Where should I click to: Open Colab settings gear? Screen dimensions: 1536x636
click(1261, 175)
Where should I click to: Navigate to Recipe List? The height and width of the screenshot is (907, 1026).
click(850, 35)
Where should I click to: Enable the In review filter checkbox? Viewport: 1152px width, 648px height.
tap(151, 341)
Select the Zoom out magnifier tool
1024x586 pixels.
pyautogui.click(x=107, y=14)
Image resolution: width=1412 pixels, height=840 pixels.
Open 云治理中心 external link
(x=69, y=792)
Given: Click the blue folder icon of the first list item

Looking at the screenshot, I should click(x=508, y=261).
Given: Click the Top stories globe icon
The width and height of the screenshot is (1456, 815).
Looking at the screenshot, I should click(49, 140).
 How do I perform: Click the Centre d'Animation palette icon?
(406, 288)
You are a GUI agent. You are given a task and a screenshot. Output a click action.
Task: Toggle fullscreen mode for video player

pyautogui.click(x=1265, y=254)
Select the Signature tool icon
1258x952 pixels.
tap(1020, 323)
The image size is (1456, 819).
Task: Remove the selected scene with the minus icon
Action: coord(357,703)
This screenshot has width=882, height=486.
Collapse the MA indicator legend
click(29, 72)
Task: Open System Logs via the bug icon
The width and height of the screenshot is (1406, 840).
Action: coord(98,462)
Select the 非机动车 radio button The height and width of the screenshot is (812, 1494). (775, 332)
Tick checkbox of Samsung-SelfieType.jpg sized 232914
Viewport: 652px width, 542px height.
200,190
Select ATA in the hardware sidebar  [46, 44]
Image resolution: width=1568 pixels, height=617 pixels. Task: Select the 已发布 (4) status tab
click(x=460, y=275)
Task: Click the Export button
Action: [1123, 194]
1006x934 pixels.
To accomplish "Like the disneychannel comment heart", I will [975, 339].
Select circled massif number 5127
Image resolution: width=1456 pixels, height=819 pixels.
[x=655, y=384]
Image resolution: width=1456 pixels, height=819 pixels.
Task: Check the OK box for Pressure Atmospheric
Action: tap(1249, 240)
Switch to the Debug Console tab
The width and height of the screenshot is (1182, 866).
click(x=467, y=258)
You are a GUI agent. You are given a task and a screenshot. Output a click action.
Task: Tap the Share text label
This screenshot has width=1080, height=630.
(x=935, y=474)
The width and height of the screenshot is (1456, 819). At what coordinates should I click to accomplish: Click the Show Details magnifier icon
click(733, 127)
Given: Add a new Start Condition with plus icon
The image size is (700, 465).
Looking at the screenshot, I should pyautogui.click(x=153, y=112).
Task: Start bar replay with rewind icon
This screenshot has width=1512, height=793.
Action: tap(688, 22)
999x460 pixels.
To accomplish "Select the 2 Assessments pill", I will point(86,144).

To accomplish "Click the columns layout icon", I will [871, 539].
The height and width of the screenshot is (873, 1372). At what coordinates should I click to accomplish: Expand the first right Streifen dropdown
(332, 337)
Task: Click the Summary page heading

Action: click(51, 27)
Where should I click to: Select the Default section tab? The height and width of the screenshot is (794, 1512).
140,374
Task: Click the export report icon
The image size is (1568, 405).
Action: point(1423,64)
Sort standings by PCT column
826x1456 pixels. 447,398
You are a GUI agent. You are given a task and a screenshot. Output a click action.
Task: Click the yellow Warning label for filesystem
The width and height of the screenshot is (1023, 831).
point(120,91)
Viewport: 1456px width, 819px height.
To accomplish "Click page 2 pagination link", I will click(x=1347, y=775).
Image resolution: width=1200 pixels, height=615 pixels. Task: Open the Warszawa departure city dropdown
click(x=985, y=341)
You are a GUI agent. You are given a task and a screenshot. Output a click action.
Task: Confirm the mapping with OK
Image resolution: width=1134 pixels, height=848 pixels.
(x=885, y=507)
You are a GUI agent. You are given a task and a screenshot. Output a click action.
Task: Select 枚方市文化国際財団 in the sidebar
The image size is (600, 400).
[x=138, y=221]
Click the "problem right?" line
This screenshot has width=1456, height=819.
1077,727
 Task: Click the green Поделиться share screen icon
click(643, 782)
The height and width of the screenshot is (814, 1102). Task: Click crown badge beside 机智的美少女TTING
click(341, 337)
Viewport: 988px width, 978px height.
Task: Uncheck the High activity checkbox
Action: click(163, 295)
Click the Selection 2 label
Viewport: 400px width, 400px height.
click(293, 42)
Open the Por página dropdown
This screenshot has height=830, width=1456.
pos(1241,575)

....

→ **EXERCISE OBJECTIVE**
Write out the records above verbatim, from the line containing "Viewport: 1456px width, 819px height." through the line containing "(x=885, y=507)", with both of those lines included.

→ **RIGHT ANSWER**
Viewport: 1456px width, 819px height.
To accomplish "Click page 2 pagination link", I will click(x=1347, y=775).
Image resolution: width=1200 pixels, height=615 pixels. Task: Open the Warszawa departure city dropdown
click(x=985, y=341)
You are a GUI agent. You are given a task and a screenshot. Output a click action.
Task: Confirm the mapping with OK
Image resolution: width=1134 pixels, height=848 pixels.
(x=885, y=507)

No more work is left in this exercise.